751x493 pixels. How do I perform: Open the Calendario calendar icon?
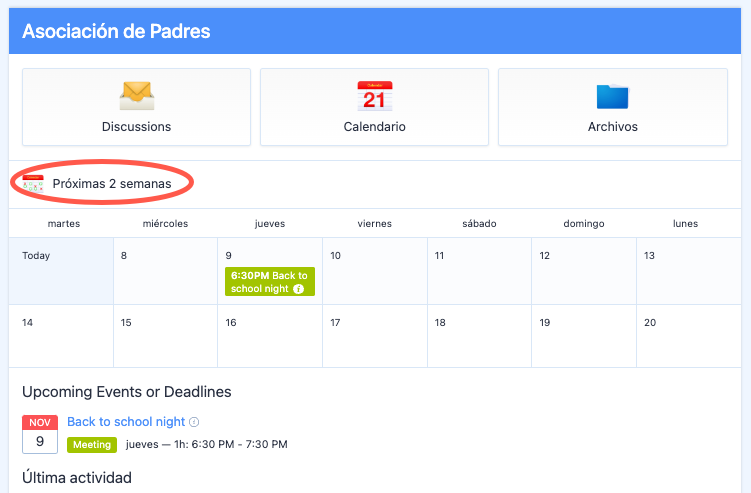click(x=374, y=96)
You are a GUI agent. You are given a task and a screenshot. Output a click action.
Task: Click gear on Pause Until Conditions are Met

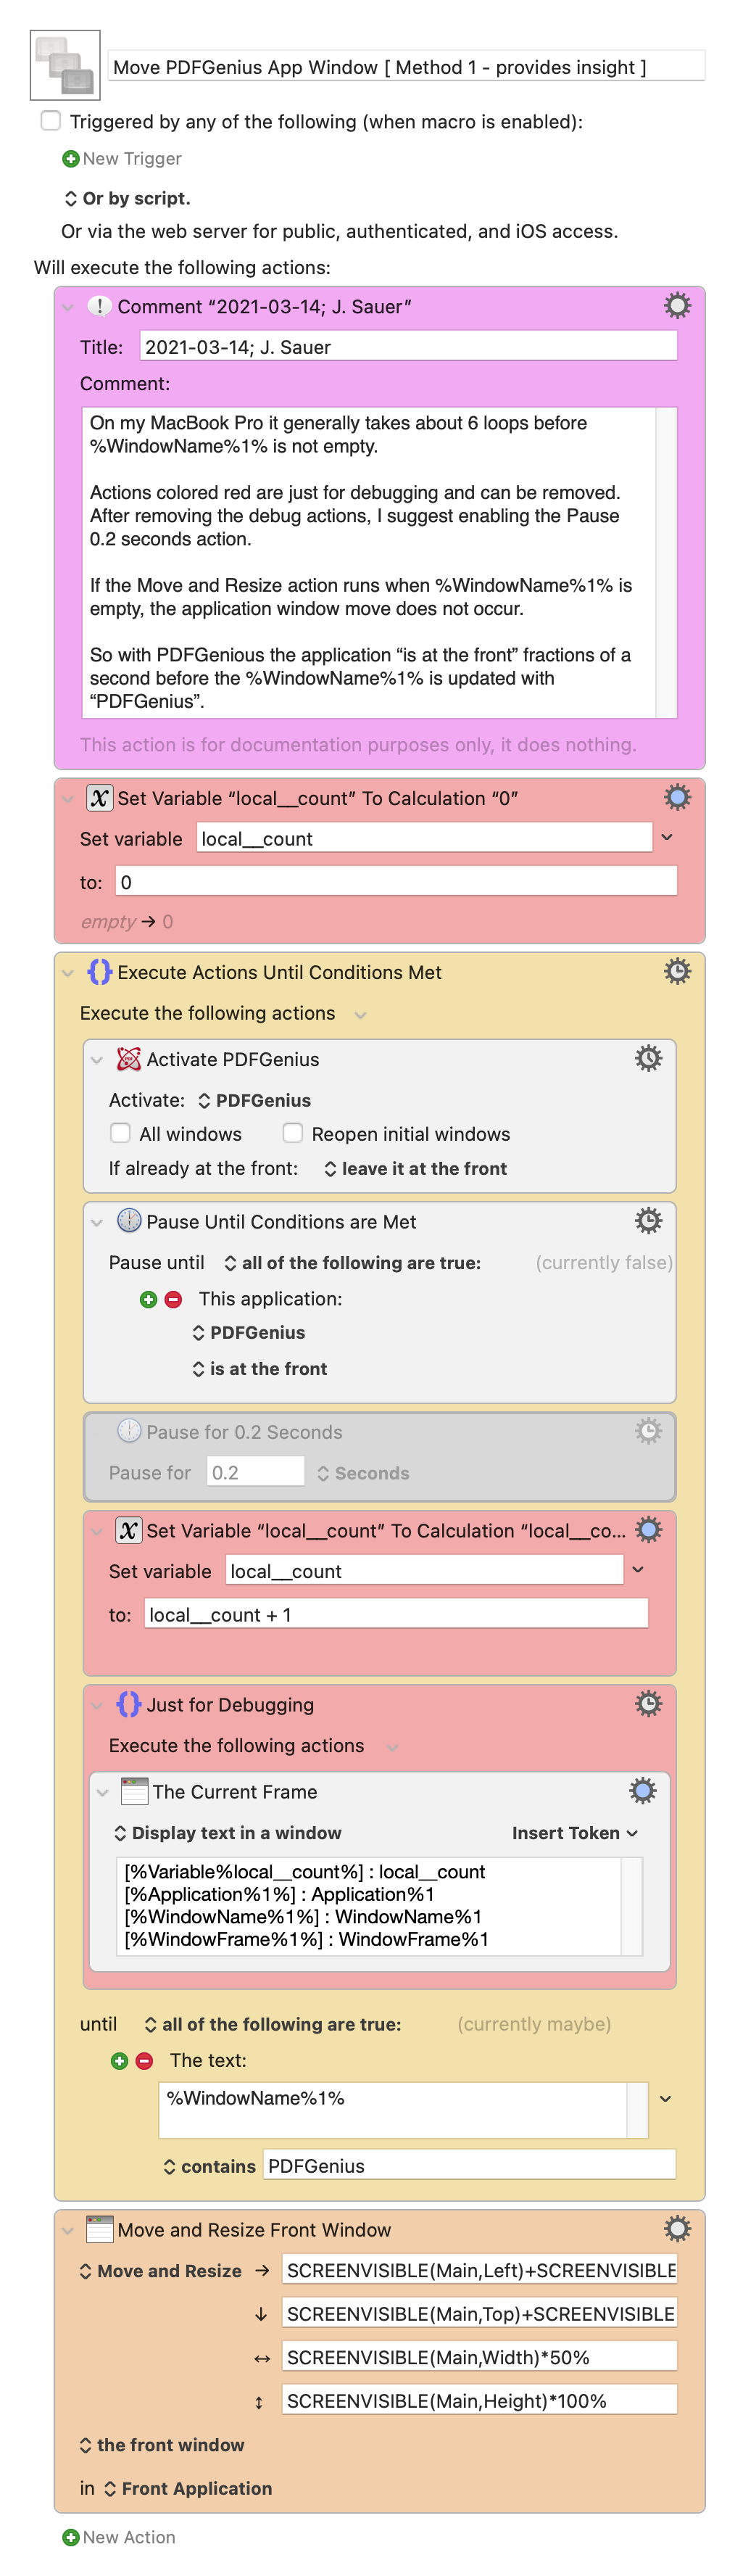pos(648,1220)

# # #

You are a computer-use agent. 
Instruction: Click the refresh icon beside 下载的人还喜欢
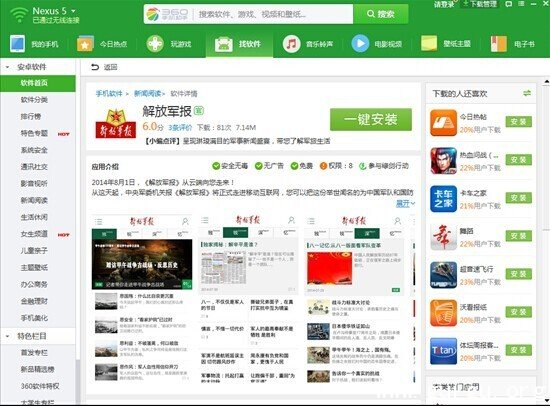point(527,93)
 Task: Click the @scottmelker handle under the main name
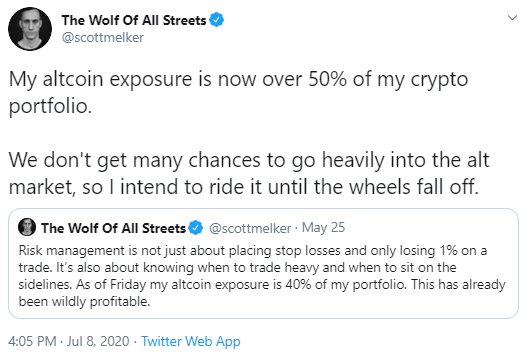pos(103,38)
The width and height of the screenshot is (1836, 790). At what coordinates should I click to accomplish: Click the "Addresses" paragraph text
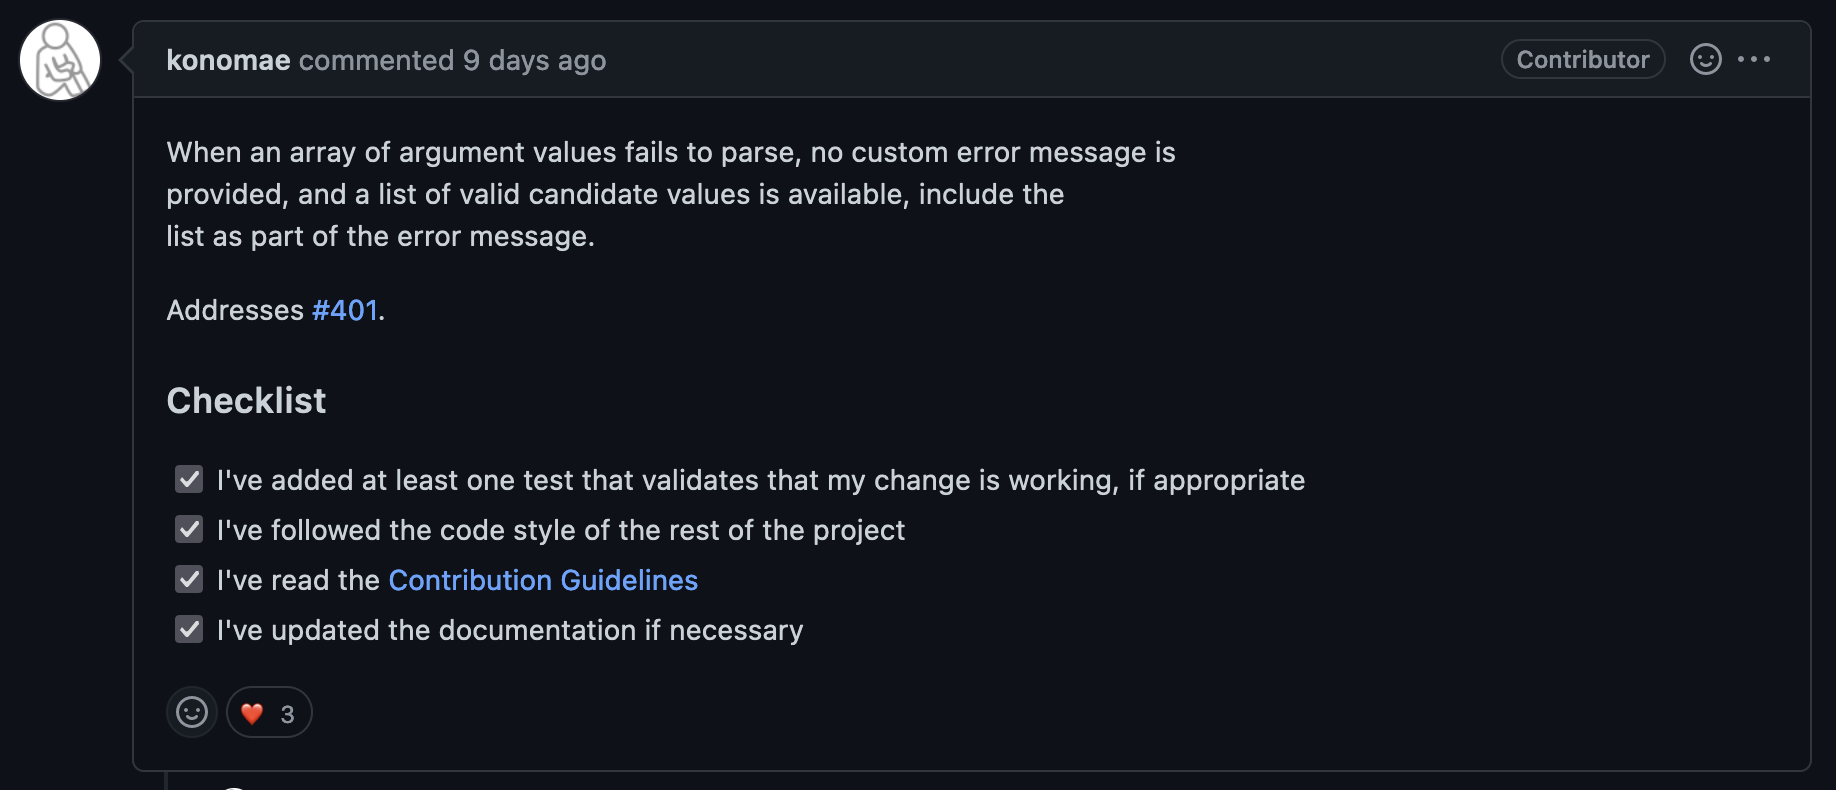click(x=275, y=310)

# # #

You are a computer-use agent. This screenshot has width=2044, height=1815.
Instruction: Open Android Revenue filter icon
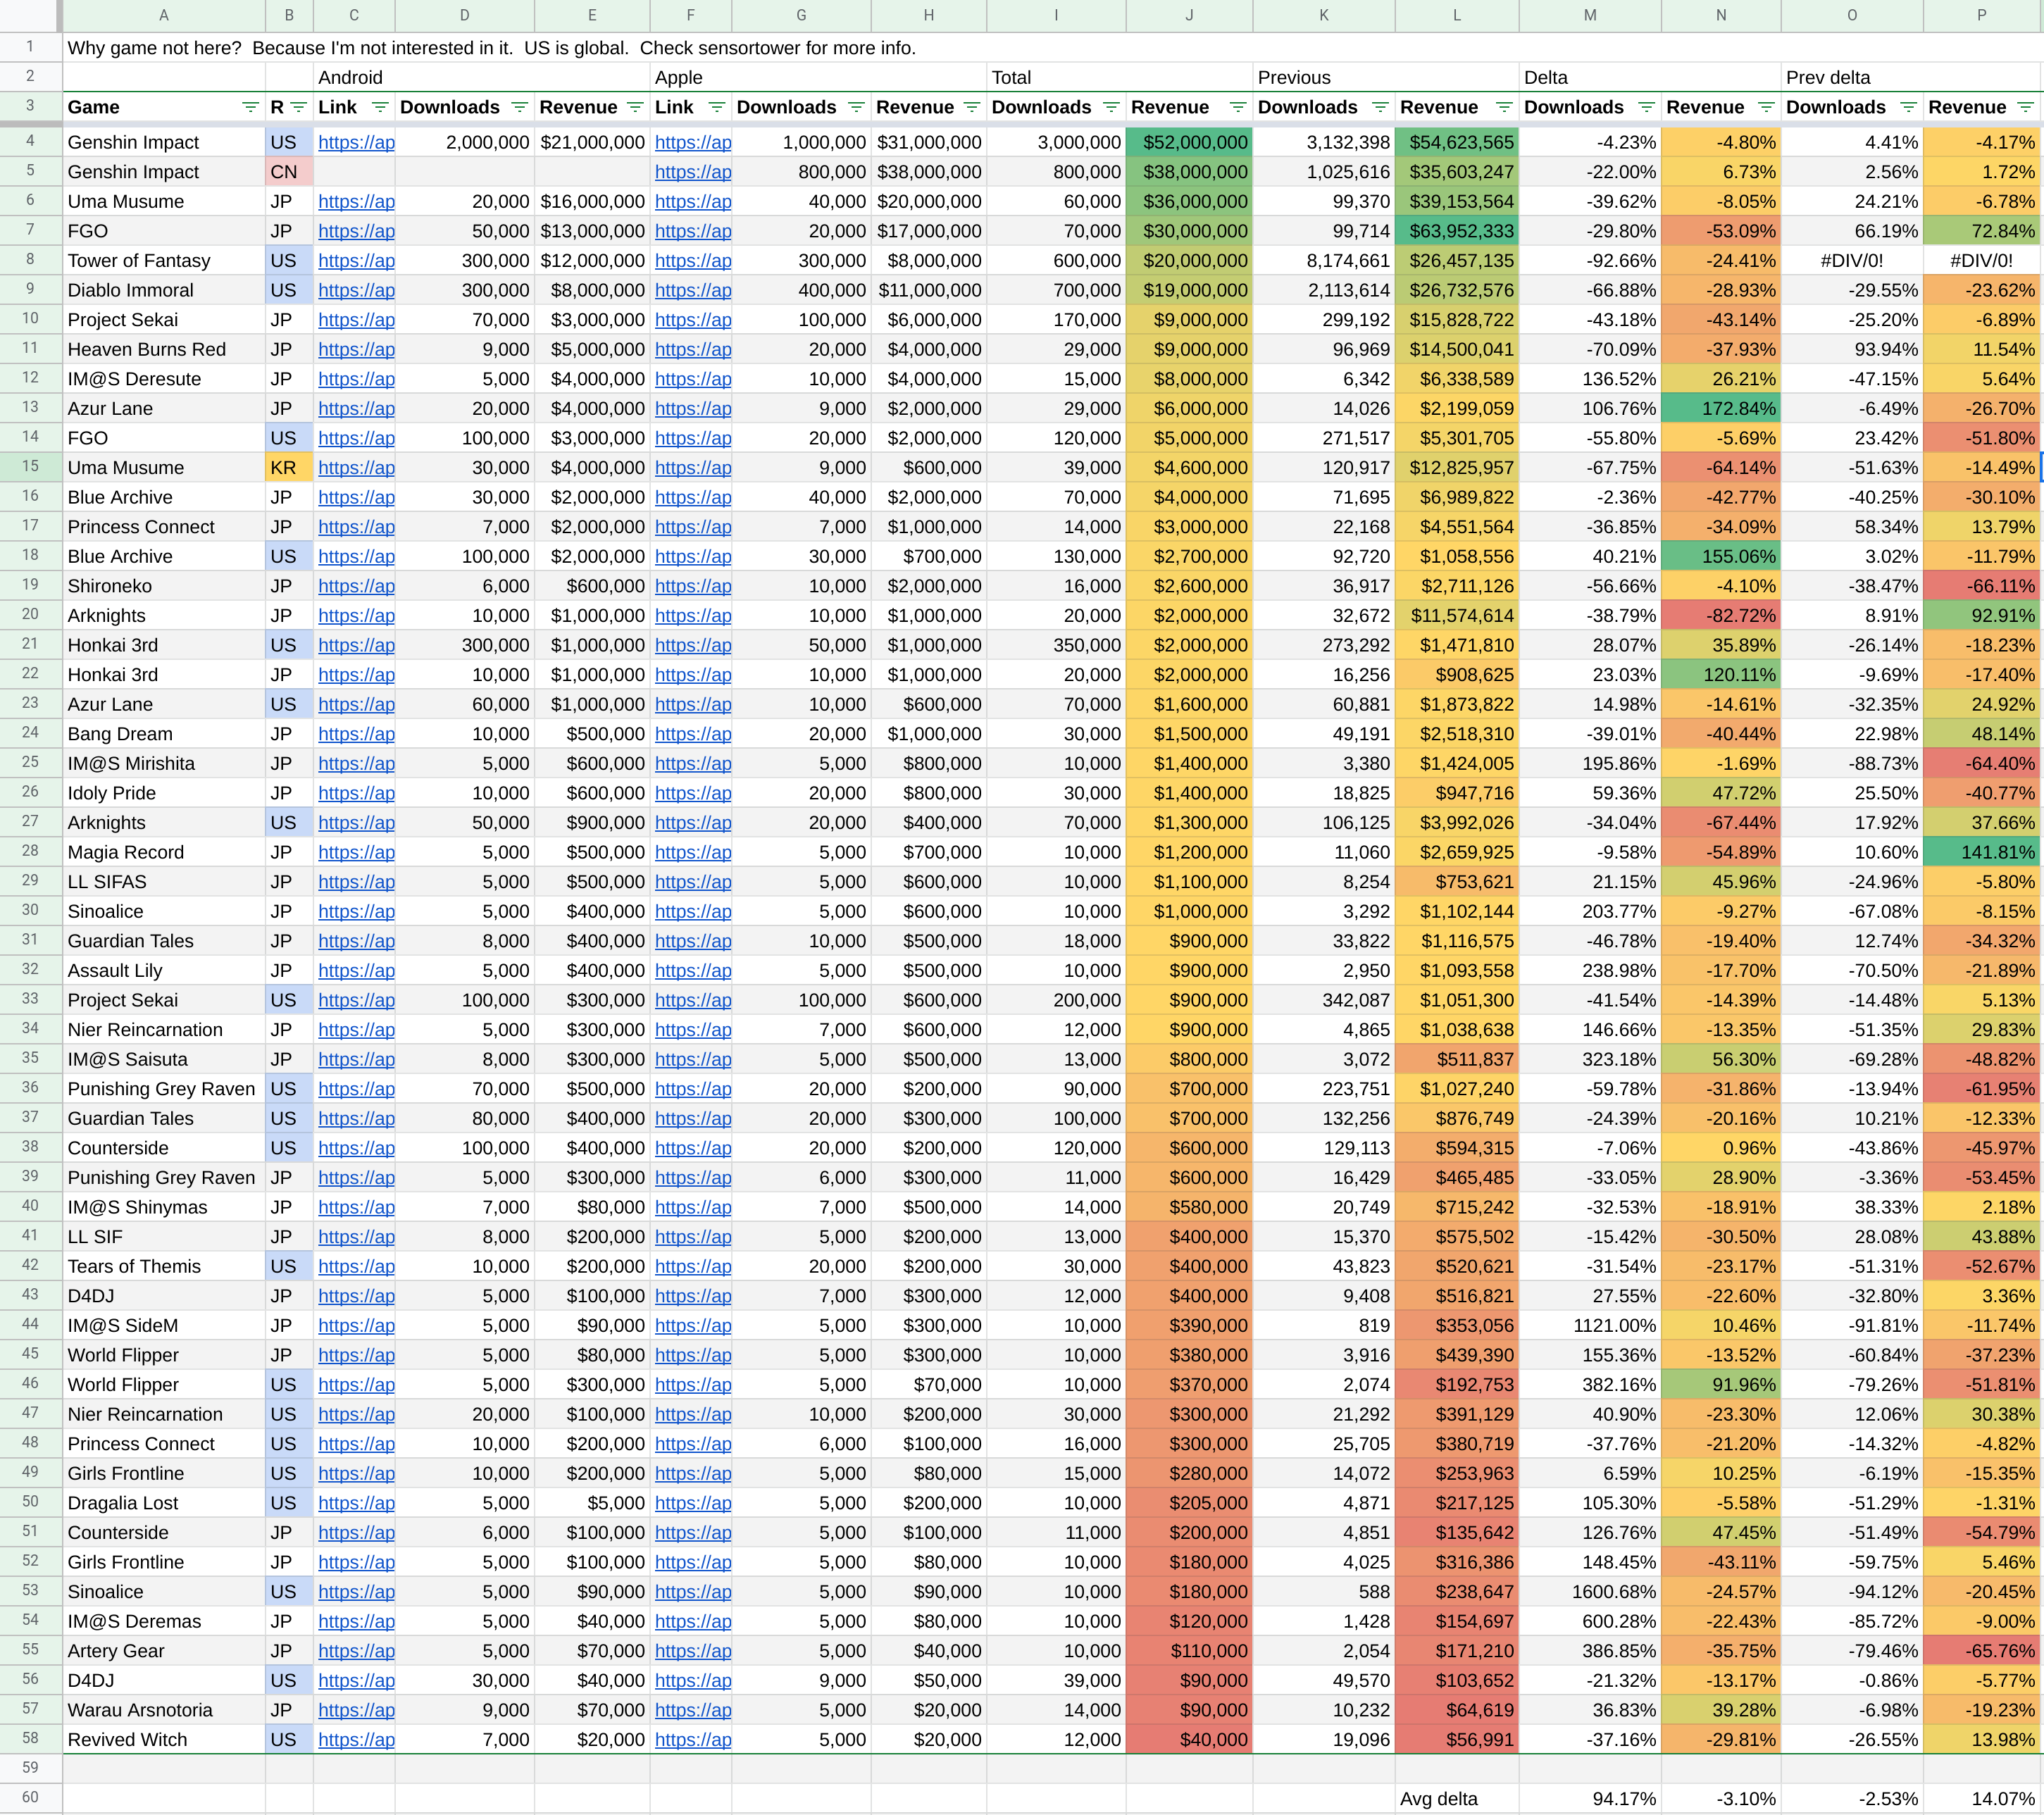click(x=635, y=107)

# # #

= What you are asked to do =
Search the entries for the word "agent" and pick out every line that holds it.

= Task output =
You are a GUI agent. You are given a task and a screenshot. Output a click action.
You are a computer-use agent. 
You are a computer-use agent. This screenshot has width=2044, height=1815.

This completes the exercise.